Richard Franklin Stockton (Akron, Ohio February 3, 1932 – April 5, 1997) was an American playwright. He was the first American Playwright to receive a world premiere at the Abbey Theatre, Ireland’s National Theatre, for his play Prisoner of the Crown, co-produced by Sir Alfred Drake. The play received its American premiere by the Repertory Company of the Virginia Museum Theater, under the title The Royal Rape of Ruari Macasmunde, with Keith Fowler in the title role and under Alfred Drake's direction. The play dramatizes the jury deliberations in the treason trial of Roger Casement.

He received his bachelor's degree at Akron University in 1954, followed by a master's degree in playwriting at UCLA in 1960 and a playwriting fellowship at the State University of Iowa.

He was a speech writer for various CEOs: Chase Manhattan Bank, J. P. Morgan, City Bank and Exxon. Notably David Rockefeller of Chase Manhattan Bank in 1972.

He is survived by his wife, Irene Schaeffer Stockton, three children: David Stockton, Jessica Stockton Clancy and Carlisle Stockton. Followed by five grandchildren: Gray, Avalon, and Talis Stockton; and Maya and Keira Clancy.

== Works ==

=== Plays ===
- Prisoner of the Crown, Abbey Theatre, Dublin, Ireland, co-produced by Sir Alfred Drake in 1972. ISBN 978-0-8222-2352-8.
- Prisoner of the Crown (as The Royal Rape of Ruari Macasmunde), the American premiere, directed by Alfred Drake, at the Virginia Museum Theater in 1972.
- Prisoner of the Crown, The Milwaukee Repertory Theater, directed by Nagle Jackson in 1973;
- Prisoner of the Crown, The Irish Repertory Theatre in New York directed by Ciaran O'Reilly in 2008.
- Speak of the Devil, produced in New York City: at the Lambs Theatre in 1972 under the title One World at a Time
- Speak of the Devil produced in New York City at The Chernuchin under the title Royal Bob in 1983 starring Larry Bryggman
- Speak of the Devil staged reading at The Players in New York City on 01/31/11. Directed by Robert Kalfin.
- Love Among the Platypi (Bucks County Playhouse)
- Till The Day Break (Old Salem Corporation)
- The Trial of Captain John Brown, (Louisville Little Theatre)
- The House Shall Tremble (UCLA)
- The Weed Bouquet (The Playwrights Showcase in New Orleans)
- The Litter of Flowers (The Little Theatre of Jacksonville).
- Seven Short Plays (UCLA and The Tokyo English Theatre).
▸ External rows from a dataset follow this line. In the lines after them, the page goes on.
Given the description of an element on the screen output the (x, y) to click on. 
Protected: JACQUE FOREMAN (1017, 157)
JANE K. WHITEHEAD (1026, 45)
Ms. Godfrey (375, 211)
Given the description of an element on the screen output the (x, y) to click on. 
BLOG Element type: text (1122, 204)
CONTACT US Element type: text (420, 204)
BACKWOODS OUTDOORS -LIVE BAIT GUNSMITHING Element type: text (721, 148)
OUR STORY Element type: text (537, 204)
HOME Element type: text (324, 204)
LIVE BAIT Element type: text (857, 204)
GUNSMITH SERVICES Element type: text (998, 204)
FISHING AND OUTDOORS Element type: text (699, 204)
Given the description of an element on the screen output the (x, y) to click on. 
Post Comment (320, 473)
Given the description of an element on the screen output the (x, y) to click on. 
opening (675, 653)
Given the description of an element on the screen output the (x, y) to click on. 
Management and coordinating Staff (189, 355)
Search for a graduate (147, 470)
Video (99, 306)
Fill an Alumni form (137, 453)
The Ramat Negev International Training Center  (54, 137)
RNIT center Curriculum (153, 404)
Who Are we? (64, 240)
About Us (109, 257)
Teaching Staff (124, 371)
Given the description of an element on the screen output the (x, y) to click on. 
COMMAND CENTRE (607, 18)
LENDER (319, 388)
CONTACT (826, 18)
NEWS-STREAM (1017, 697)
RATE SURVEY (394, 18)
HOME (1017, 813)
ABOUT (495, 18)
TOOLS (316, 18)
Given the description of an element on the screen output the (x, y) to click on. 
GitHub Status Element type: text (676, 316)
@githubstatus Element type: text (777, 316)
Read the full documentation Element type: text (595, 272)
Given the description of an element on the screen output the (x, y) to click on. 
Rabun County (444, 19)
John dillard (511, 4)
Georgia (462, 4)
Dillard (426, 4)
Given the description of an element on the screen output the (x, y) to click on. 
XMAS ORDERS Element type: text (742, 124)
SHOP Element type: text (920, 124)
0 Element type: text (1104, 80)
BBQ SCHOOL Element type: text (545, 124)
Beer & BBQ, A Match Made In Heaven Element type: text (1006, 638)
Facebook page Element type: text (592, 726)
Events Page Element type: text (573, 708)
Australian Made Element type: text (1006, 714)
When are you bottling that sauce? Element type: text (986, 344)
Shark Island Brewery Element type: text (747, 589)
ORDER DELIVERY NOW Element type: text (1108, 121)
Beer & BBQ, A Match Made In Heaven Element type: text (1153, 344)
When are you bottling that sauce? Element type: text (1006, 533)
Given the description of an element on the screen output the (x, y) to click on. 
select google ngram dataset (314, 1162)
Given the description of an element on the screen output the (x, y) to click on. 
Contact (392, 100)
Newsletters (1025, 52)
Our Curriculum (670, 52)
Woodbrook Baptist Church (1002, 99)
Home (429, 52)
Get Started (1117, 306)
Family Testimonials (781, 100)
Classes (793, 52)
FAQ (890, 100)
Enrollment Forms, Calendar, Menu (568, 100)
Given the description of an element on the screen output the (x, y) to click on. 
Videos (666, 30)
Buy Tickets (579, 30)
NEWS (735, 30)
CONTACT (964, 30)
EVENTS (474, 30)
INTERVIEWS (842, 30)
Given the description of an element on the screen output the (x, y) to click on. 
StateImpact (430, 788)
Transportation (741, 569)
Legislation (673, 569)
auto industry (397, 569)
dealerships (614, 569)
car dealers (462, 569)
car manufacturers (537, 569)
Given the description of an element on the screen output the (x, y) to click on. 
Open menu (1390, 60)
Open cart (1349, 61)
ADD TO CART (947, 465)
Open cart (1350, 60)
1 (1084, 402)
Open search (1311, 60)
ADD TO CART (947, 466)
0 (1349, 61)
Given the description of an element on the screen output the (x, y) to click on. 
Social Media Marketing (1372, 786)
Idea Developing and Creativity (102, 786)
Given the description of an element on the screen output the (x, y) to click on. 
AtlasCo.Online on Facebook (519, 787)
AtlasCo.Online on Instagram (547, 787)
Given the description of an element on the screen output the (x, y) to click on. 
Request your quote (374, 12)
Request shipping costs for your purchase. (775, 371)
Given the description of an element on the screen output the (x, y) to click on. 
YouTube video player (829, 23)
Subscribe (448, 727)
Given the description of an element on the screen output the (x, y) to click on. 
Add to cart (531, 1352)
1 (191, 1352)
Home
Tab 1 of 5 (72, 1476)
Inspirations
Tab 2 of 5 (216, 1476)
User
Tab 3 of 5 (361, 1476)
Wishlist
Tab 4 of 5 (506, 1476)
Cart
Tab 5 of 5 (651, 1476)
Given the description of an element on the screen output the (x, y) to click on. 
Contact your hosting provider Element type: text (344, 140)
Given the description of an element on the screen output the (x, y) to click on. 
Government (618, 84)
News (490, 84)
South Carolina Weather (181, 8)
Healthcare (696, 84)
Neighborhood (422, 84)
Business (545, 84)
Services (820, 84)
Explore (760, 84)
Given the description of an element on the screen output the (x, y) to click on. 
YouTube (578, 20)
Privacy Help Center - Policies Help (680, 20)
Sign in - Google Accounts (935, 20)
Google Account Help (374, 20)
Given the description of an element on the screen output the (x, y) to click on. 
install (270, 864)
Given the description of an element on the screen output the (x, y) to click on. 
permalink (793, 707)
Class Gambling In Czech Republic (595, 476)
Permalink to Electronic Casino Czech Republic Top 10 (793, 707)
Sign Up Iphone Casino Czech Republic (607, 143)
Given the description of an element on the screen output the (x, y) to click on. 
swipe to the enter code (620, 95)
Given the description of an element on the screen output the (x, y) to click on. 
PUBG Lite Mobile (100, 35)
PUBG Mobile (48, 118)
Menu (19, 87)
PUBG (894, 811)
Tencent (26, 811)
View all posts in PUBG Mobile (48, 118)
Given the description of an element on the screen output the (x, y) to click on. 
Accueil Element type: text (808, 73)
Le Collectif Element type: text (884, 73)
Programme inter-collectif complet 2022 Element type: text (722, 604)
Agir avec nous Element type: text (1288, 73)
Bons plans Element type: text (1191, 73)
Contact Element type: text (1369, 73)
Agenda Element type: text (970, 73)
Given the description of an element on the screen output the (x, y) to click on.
=== Books for musical adaptations of classics ===
- The Adventures of Tom Sawyer (Town Hall)
- The Prince and The Pauper
- Androcles and The Lion, produced by The National Theatre Company and toured nationally by Fran and Barry Weissler.

Numerous television dramas for CBS, The Great Adventure, CBC Television, and The U.S. Steel Hour, starring James Whitmore, Anne Baxter, Jeanne Crain, Mona Freeman, Barry Sullivan, and Jack Klugman. A dozen radio plays produced internationally for the BBC, CBC Television, and Radio New Zealand.

== Awards ==
Stockton received the Samuel Goldwyn Creative Writing Award for The House Shall Tremble. He also received first place awards in the Samuel French National Playwriting Competition, the Bellows Prize For Drama, and The Alden Award of the Dramatists Alliance.